▶ WORK REQUEST: Output word for word the lines from the one with "Open the 概要 tab" to the final line of the data, both ends included, but skip the pictures.

..............................

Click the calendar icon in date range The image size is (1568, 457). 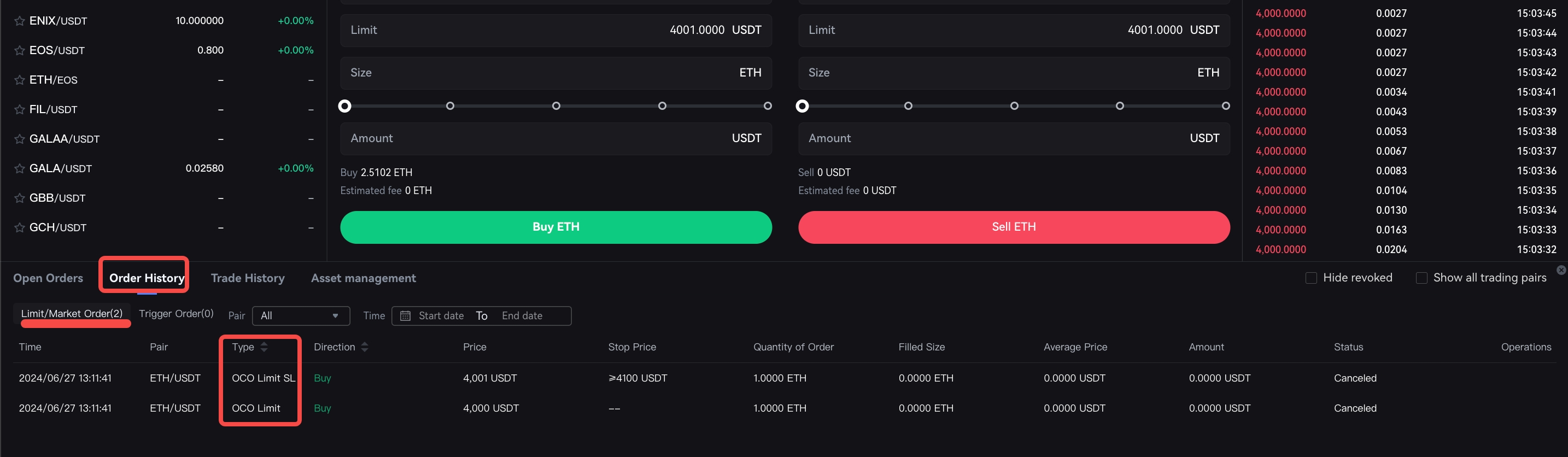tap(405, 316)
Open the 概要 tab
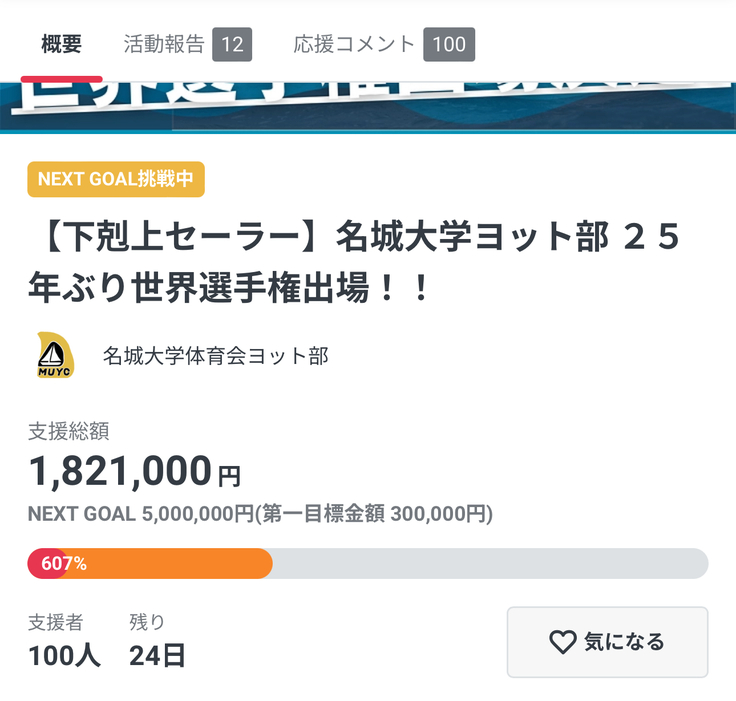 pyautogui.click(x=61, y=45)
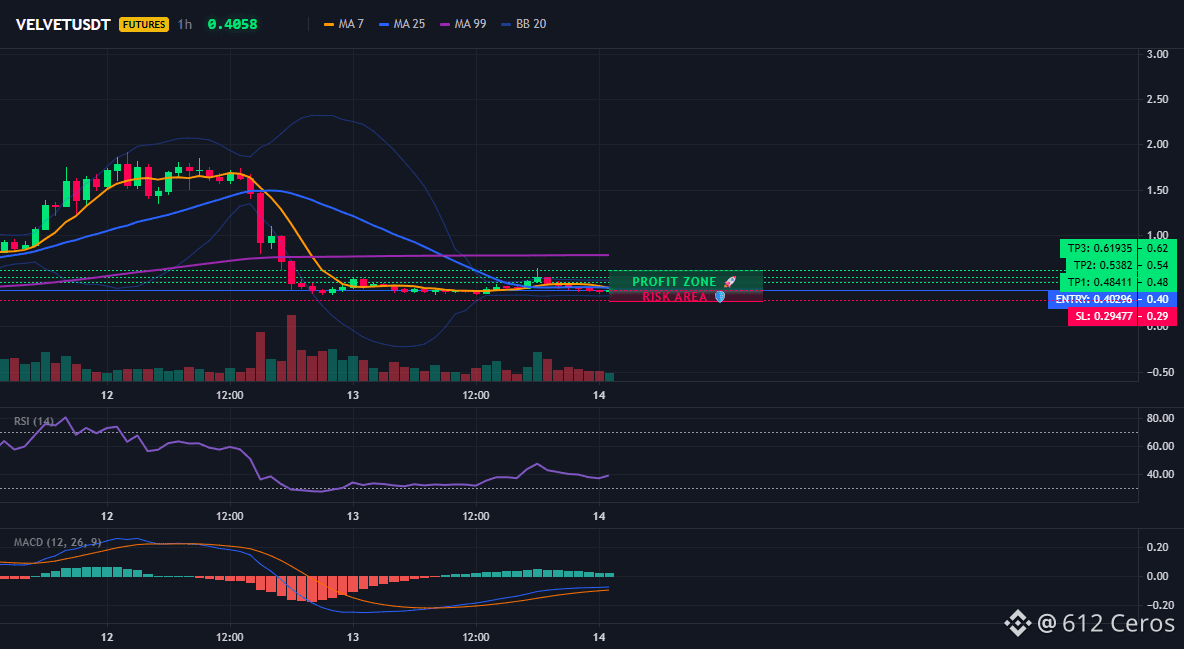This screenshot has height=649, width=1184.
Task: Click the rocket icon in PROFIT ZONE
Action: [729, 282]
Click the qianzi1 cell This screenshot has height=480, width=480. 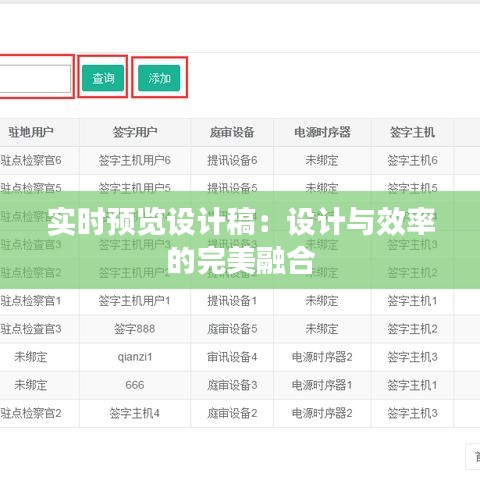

..............................

▶ WRITTEN ANSWER:
Open the 概要 tab
 pyautogui.click(x=61, y=45)
This screenshot has height=649, width=1184.
Task: Click the rocket icon in PROFIT ZONE
Action: [729, 282]
Click the qianzi1 cell This screenshot has height=480, width=480. 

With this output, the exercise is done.